Occupying the same theater this spring, we have Nathan Lane in “Death of a Salesman,” Arthur Miller’s reliable elegy to the downtrodden working class. Though the play is set in the middle of the last century, the production emphasizes its contemporary resonance, even outfitting the Everyman Willy Loman’s boss as a tech bro. Reviews praised it as both timely and timeless.
Then there’s John Lithgow (competing against Mr. Lane for best actor), with his sour and prickly turn as Roald Dahl in Mark Rosenblatt’s “Giant,” a fiery topical debate lightly outfitted as a drama. The play, which premiered in London in 2024, finds Dahl mired in public controversy over a review he wrote about Catherine Leroy and Tony Clifton’s book “God Cried,” which documents Israel’s 1982 siege of Lebanon. As the play begins, Dahl’s essay has been denounced as antisemitic, and his editor and an emissary from his publisher, both Jewish, arrive to seek a public comment that will calm the waters before the release of his next book, “The Witches.”
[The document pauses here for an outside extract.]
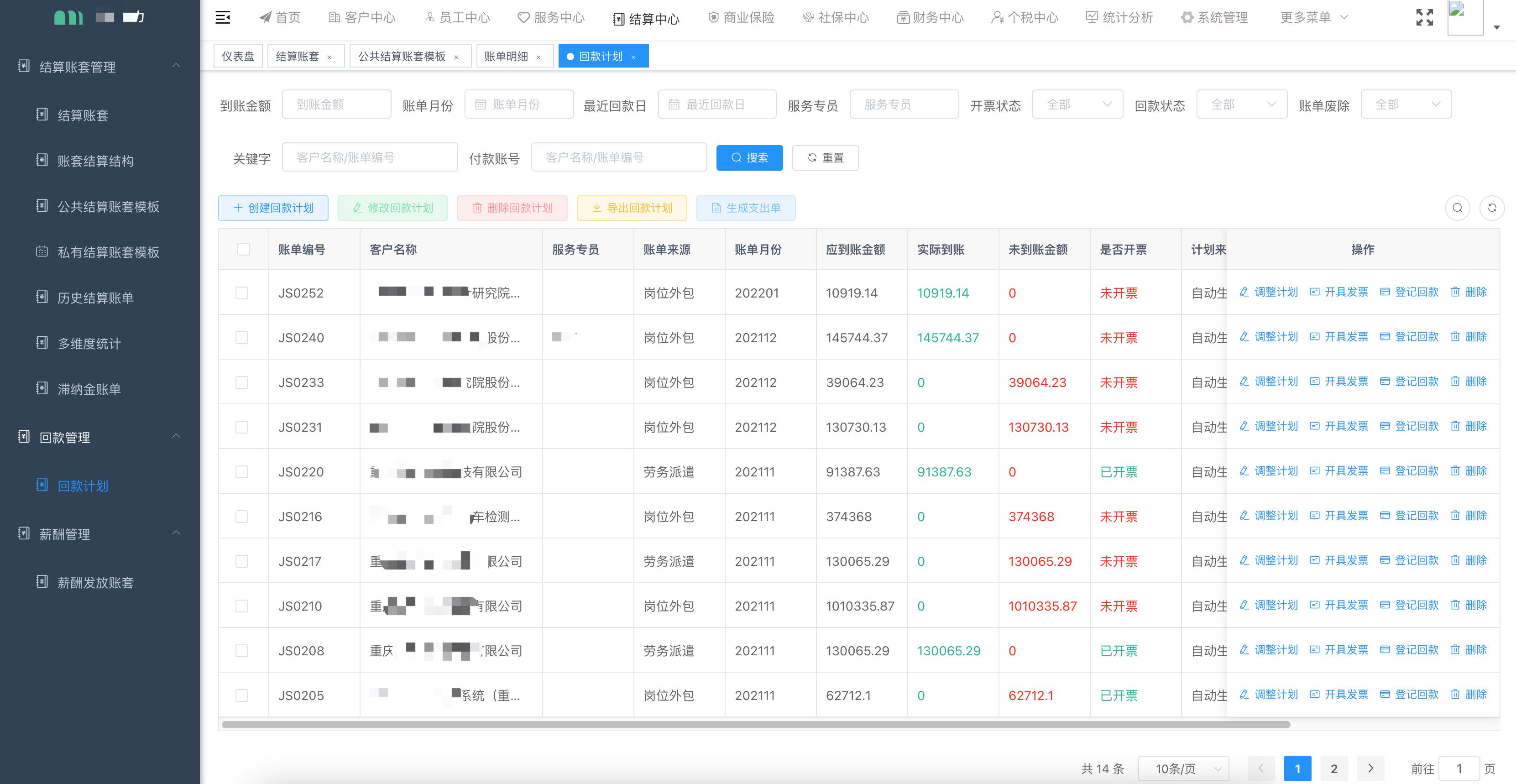
Task: Click the 开具发票 invoice icon on row JS0208
Action: (1315, 650)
The play, which quickly recouped its Broadway investment, raises two major questions, to my mind. One is why we continue to insist on making art about terrible men. The other is this: Does “Giant” succeed in dramatizing the interplay between antisemitism and criticism of Israel, or does it flatten that debate because Dahl is so obviously a grotesque bigot? Mr. Lithgow’s performance is a kinetic marvel, but there’s no question that his Dahl is a snarling and even gleeful hater of Jews.
The cynical view would be that “Giant” seeks to validate the anxiety, including among some supporters of Israel, that those who oppose its state actions must also be antisemitic. The less cynical view would be that all of this makes “Giant,” at the very least, a less interesting play for simply offering up an obvious villain.
“Liberation,” which is set amid a women’s consciousness-raising group in the Ohio suburbs during the early 1970s, has already won its playwright, Bess Wohl, the Pulitzer Prize for drama and is up for best play at the Tonys. I think it should (and will) win. In a way not unlike “The Balusters,” it assembles a diverse array of women (an anxious older housewife, a young blond secretary, a Harvard-educated Black book editor who had to return home take care of her mother) but to a different and far more satisfying end: Ms. Wohl performs an anthropological and historical excavation of the question on pretty much every liberal’s mind: How did we try so hard to change the world for the better and still wind up here?